Restaurant in Lisbon, Portugal
Serious tasting menus, park views, no fuss.

Eleven holds a Michelin star and an OAD Classical Europe ranking, with a park-view room in Parque Eduardo VII that is among the quietest in Lisbon's fine dining tier. Chef Joachim Koerper's menu roster — including a retrospective 20-year format and a blue lobster tasting menu — gives returning visitors a specific reason to come back. Book if atmosphere and accumulated craft matter; consider Belcanto first if current critical consensus is your benchmark.
If you visited Eleven a few years ago and filed it away as a reliable splurge for visiting dignitaries, it is time to reconsider. Joachim Koerper has been at the pass here for over two decades, but the menu architecture has evolved — the addition of the "Lavagante Azul" menu, built around blue lobster, sits alongside a retrospective "20 Years of Eleven" format that gives returning diners a reason to come back rather than trade up. For a food-focused traveller who has already worked through Lisbon's newer wave, Eleven offers something those restaurants cannot: accumulated craft from a chef with over five decades of professional kitchen experience, anchored in a room that has aged with deliberate restraint.
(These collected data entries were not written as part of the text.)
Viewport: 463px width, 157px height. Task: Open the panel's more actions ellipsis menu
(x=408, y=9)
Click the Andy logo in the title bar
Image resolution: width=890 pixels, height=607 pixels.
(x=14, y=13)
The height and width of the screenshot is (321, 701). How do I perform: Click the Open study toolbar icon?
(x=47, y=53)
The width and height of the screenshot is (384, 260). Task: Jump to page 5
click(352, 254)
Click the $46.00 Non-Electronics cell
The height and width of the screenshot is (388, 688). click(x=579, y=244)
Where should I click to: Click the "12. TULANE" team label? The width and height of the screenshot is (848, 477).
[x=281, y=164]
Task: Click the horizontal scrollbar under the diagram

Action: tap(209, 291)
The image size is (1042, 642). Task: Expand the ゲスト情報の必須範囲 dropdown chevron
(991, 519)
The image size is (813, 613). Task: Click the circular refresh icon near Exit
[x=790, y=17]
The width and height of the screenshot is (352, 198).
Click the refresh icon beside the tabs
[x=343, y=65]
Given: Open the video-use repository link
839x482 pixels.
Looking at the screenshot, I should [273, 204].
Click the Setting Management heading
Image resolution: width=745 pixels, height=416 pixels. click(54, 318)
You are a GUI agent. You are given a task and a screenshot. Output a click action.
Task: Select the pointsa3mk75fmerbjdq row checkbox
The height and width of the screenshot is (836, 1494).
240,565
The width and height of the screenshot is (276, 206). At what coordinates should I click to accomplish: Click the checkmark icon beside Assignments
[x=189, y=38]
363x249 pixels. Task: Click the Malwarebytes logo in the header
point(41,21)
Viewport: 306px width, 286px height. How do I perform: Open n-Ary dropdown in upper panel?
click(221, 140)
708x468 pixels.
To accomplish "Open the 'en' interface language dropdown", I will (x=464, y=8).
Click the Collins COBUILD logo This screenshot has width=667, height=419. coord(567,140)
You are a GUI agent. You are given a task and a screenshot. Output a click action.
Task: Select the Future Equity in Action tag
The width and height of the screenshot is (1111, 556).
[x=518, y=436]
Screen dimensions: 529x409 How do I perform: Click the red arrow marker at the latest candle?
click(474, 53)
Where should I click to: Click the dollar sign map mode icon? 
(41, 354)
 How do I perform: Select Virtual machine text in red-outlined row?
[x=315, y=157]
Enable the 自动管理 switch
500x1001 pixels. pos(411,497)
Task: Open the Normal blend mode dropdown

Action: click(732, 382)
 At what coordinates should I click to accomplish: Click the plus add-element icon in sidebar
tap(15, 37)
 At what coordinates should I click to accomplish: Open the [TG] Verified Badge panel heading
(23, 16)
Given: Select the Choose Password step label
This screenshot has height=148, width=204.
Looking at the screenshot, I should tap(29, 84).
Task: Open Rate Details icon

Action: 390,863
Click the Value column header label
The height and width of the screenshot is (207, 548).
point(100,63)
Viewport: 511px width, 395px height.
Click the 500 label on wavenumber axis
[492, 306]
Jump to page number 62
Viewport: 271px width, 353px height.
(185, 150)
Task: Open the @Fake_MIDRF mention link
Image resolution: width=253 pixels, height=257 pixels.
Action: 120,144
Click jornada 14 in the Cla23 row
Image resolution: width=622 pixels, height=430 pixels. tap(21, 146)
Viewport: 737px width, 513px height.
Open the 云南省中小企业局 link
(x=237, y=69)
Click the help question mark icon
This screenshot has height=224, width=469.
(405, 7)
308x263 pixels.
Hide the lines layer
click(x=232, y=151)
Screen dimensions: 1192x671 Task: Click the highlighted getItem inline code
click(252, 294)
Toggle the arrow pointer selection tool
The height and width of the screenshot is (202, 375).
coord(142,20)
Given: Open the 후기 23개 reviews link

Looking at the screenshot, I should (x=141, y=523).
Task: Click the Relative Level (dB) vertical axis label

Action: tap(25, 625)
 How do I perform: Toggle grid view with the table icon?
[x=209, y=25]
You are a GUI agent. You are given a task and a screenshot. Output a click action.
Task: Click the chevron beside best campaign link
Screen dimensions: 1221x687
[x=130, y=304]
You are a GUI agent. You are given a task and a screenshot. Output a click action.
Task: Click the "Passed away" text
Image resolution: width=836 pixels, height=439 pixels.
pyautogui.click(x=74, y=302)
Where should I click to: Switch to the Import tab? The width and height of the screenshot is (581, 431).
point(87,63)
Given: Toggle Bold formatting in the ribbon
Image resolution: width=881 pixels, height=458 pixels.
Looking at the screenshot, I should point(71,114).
The building sits at the upper edge of the Amália Rodrigues gardens in Parque Eduardo VII, and the architecture earns its keep. The minimalist interior keeps the room quiet enough for conversation at every service — a point worth noting if you are comparing this to the livelier energy at Belcanto or the more theatrical room at 50 Seconds from Martin Berasategui. The views over the park are real and unobstructed. At dinner, particularly after 8 PM, the room settles into a composed, low-register mood: no background music fighting with conversation, no crowded bar bleeding noise into the dining room. For a long tasting menu evening, the acoustic environment is one of the better ones in the city's top tier.
One caveat: Eleven closes on Sundays, and the last dinner seating is at 10 PM Monday through Saturday. If you are arriving late from a flight or working around an evening event, the 7:30 PM dinner start gives you a reasonable window, but do not count on walking in after 9:30 PM and receiving the full menu experience.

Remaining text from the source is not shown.